Excerpts from a dataset:
◆ ◆ ◆
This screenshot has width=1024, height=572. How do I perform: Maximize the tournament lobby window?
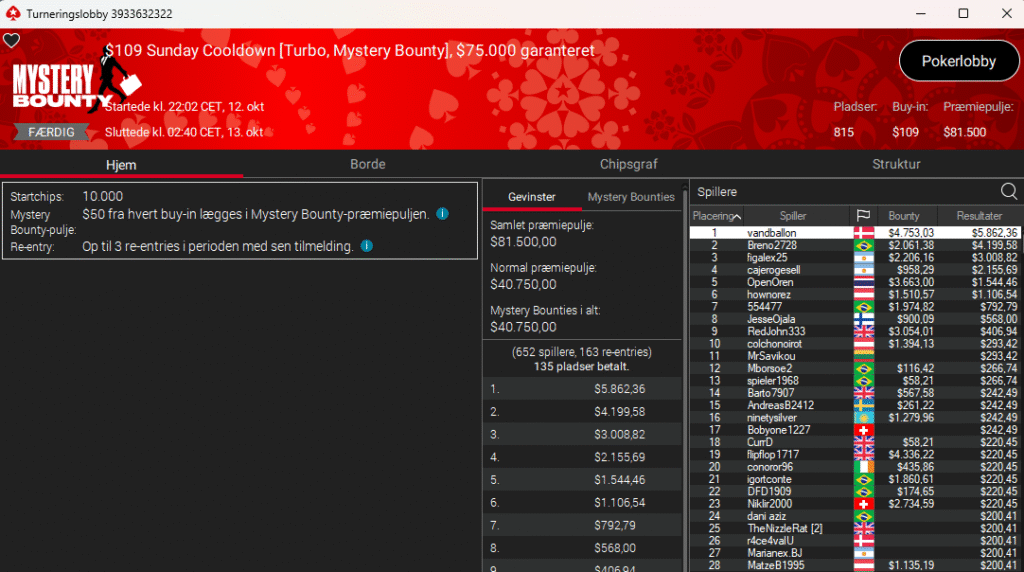(x=963, y=13)
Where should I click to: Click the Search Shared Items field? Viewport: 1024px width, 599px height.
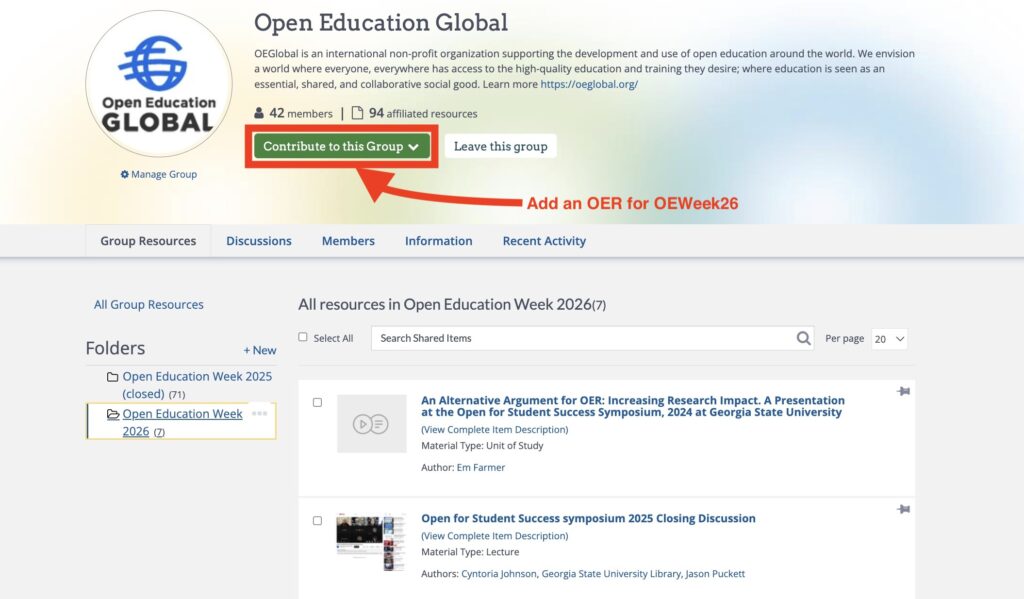click(580, 339)
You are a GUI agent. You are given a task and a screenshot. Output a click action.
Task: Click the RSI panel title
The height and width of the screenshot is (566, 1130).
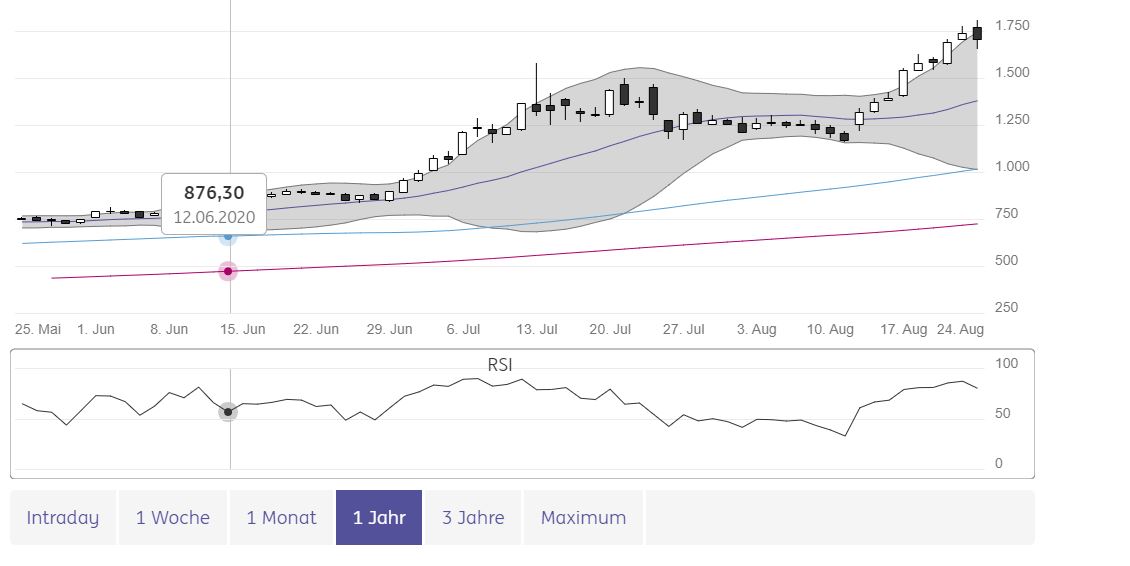pos(500,365)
◆ ◆ ◆
## TASK INSTRUCTIONS
All entries above are to be reproduced exactly, with no pictures.

## SOLUTION TO THE PROBLEM
This screenshot has width=1024, height=572. How do I perform: Maximize the tournament lobby window?
(x=963, y=13)
Where should I click to: Click the Search Shared Items field? Viewport: 1024px width, 599px height.
click(580, 339)
You are a GUI agent. You are given a task and a screenshot. Output a click action.
Task: Click the RSI panel title
The height and width of the screenshot is (566, 1130).
pos(500,365)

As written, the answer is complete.